#### WHAT YOU HAVE TO DO:
Search the records for the string "clock", then copy each line where it appears.

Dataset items
☆ ☆ ☆ ☆ ☆ ☆ ☆

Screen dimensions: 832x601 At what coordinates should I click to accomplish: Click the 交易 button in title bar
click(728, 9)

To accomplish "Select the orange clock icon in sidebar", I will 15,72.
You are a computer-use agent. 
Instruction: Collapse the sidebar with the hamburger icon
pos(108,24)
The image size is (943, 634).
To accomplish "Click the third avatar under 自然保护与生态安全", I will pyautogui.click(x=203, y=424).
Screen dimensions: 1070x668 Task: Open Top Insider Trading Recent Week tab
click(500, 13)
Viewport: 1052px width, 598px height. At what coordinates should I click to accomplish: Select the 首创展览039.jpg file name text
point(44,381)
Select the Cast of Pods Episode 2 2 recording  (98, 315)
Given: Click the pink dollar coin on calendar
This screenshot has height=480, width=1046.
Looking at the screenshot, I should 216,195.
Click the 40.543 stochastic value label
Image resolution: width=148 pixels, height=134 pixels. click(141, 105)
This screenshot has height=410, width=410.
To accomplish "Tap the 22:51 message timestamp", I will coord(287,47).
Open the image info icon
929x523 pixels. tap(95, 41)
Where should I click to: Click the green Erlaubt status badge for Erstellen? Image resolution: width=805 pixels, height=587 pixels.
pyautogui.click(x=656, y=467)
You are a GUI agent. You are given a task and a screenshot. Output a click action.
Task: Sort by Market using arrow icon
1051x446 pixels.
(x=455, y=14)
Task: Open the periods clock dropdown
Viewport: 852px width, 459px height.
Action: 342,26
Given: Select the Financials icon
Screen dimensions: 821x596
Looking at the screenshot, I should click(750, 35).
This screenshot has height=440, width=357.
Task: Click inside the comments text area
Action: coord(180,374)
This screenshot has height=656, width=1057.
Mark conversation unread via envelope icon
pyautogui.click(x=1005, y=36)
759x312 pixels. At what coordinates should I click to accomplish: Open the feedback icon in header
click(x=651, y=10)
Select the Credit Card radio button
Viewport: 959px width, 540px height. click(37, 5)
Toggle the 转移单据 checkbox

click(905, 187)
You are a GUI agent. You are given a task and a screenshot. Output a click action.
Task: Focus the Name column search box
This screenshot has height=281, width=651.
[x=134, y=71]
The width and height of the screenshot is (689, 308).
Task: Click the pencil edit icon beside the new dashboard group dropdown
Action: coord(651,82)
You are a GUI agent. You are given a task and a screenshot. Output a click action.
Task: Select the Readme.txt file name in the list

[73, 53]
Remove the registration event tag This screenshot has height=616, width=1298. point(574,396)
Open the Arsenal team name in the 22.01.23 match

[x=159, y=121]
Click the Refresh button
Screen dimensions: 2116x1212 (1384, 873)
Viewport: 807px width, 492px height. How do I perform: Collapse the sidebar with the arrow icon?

☆ ☆ ☆ ☆ ☆ ☆ ☆

#### SOLUTION TO THIS EXERCISE:
To accomplish "Select the orange clock icon in sidebar", I will 15,72.
Task: Open the periods clock dropdown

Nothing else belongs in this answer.